Document excerpt -

==================================================

What does it mean to fear the Lord

Ohioan

Well-Known Member
https://www.whatchristianswanttoknow.com/what-does-it-mean-to-fear-the-lord/


What Does It Mean To Fear The Lord?
by Jack Wellman · Print · Email






What does it mean to fear God or fear the Lord? What type of fear is it speaking about?
Human Fear
A little fear is a good thing because that makes us cautious when climbing ladders, using power tools, or driving a car. Fear is what keeps us alive and as long as it isn’t immobilizing, it’s not a problem. There are fears that can grow out of proportion, and tend to lead to a fear of heights, fear of water, and so on, but that’s not what I am referring too. Fear keeps us from hurting ourselves, at least in most cases. It makes us pay attention around a hot stove top, it makes us hesitate if we see brake lights ahead of us, and it might make us run if a neighborhood dog starts chasing us, so not all fear is bad. Fear of paying a speeding ticket makes people slow down (at least some!). Fear of law enforcement keeps robberies from happening more. Handing a gun with respect means we fear what it can do, and whatever we have that might cost us a lot, we tend to take care of it. We fear leaving our car out at night because someone might break into it. We lock our doors at night to keep the thieves out from stealing our possessions, so fear is productive and protective, but it also brings wisdom, and speaking for myself, I am always in need of that.
There is no wisdom without a fear of God. That fear is a holy, reverential fear and respect for God and His Word.

==================================================

Exercise tasks -
1. In the article on fearing the Lord, how is the fear of God described?
2. Condense the paragraph of the article on fearing the Lord that begins "A little fear is a good thing" into a bulleted list of its main points.

==================================================

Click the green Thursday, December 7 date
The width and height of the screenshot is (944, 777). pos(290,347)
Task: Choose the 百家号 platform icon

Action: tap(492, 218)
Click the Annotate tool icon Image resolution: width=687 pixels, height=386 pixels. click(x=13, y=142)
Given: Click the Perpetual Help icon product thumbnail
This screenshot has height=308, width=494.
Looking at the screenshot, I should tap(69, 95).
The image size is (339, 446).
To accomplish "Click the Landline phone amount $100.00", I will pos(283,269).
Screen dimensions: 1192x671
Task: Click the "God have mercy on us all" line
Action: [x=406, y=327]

==================================================

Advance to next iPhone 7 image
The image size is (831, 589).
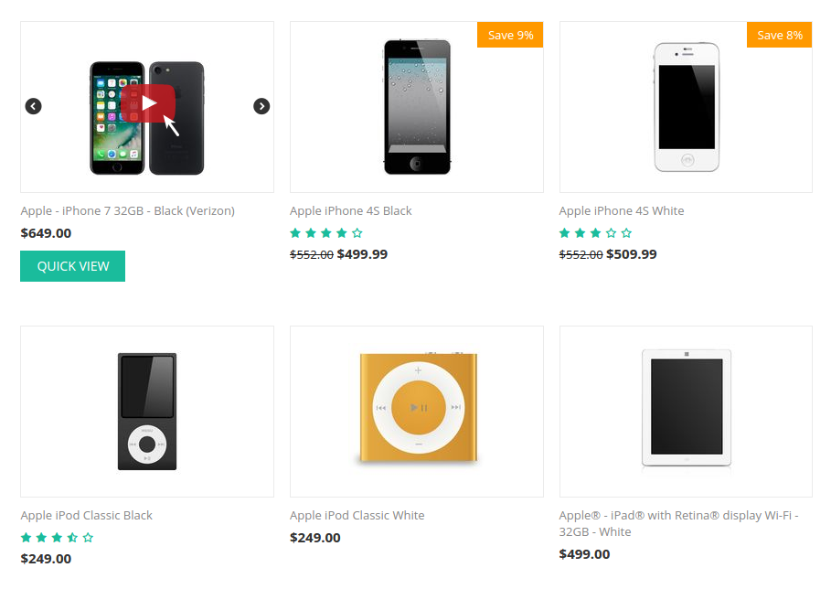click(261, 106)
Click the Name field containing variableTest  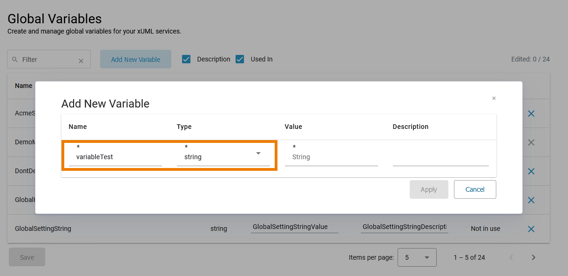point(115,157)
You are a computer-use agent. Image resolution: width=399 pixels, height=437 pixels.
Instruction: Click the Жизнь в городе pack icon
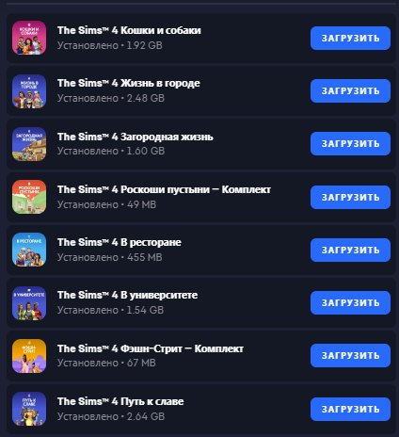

==================================================

Solved problems -
1. It is a holy, reverential fear and respect for God and His Word.

2.
- A little fear is good: it makes us cautious on ladders, with power tools, and when driving.
- Fear keeps us alive and is not a problem as long as it isn't immobilizing. Fears that grow out of proportion, like a fear of heights or water, are not the kind meant here.
- In most cases fear keeps us from hurting ourselves: we pay attention around a hot stove, hesitate at brake lights ahead, and might run from a chasing dog.
- Fear of a speeding ticket makes some people slow down, and fear of law enforcement keeps robberies from happening more.
- We fear what a gun can do, and we take care of whatever might cost us a lot.
- We worry about leaving a car out at night and lock our doors to keep thieves from stealing our possessions.
- Fear is productive and protective, and it also brings wisdom.